​Exhibition takes the region to National Museum | Phnom Penh Post

Exhibition takes the region to National Museum

Lifestyle

Publication date
19 February 2013 | 03:17 ICT

Reporter : Laura Walters

More Topic


The National Museum in Phnom Penh will be home to a new UNESCO exhibition as of this afternoon, Feb. 19, 2013. Photograph: Pha Lina/Phnom Penh Post

The National Museum in Phnom Penh will be home to a new UNESCO exhibition as of this afternoon, Feb. 19, 2013. Photograph: Pha Lina/Phnom Penh Post

An exhibition emphasising the common history of Southeast Asian heritage sites will be opened by UNESCO at the National Museum in Phnom Penh today.

The installation, titled “Our Common Heritage: Exploring the World Heritage Sites in Cambodia, Laos and Vietnam”, is part of a regional drive by UNESCO to revamp Southeast Asian museums.

The organisation held two workshops in 2011 and 2012 with staff from nine museums across the region and global exhibition experts, aimed at improving professional skills and information displays.

The group, which also included curators and directors from  museums at Angkor Wat and Preah Vihear, Vat Phou in Laos and My Son, Thang Long Citadel and Ho Citadel in Vietnam,  created the exhibition, which will run in Phnom Penh until July.

In addition to a focus on the region’s shared heritage, under the themes “Nature and Myth” and “Trade and Exchange”, it will feature an explanation of objects seen in the museum such as the uniquely Cambodian Kbach or ornamentation motifs used to decorate objects since the Angkorian period.
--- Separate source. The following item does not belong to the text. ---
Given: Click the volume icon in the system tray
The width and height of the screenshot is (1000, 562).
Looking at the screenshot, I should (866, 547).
Five museums in Laos and Vietnam will feature almost identical exhibitions.

“This is really the first project of this kind in the region,” said UNESCO culture specialist Philippe Delanghe.

“We are trying to connect nine different heritage site museums in the region. And we hope also that by having such an exhibition that links all these sites in a different way, people will be able to follow this trail in the future,” he added.
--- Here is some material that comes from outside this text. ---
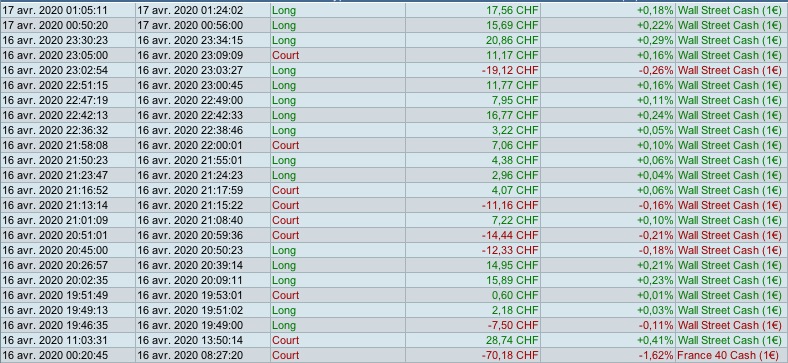Select the 20,86 CHF gain cell

(512, 40)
“There was a connection between all these sites in the past, and we want people to understand how the sites were connected to one another, and connected to the populations.”

The exhibition was installed at Siem Reap’s Preah Norodom Sihanouk-Angkor Museum in December and will be  opened in Preah Vihear Eco Global Museum and Angkor National Museum later this year.

To contact the reporter on this story: Laura Walters at [email protected]

Contact PhnomPenh Post for full article

Post Media Co Ltd
The Elements Condominium, Level 7
Hun Sen Boulevard

Phum Tuol Roka III
Sangkat Chak Angre Krom, Khan Meanchey
12353 Phnom Penh
Cambodia

Telegram: 092 555 741
Email: [email protected]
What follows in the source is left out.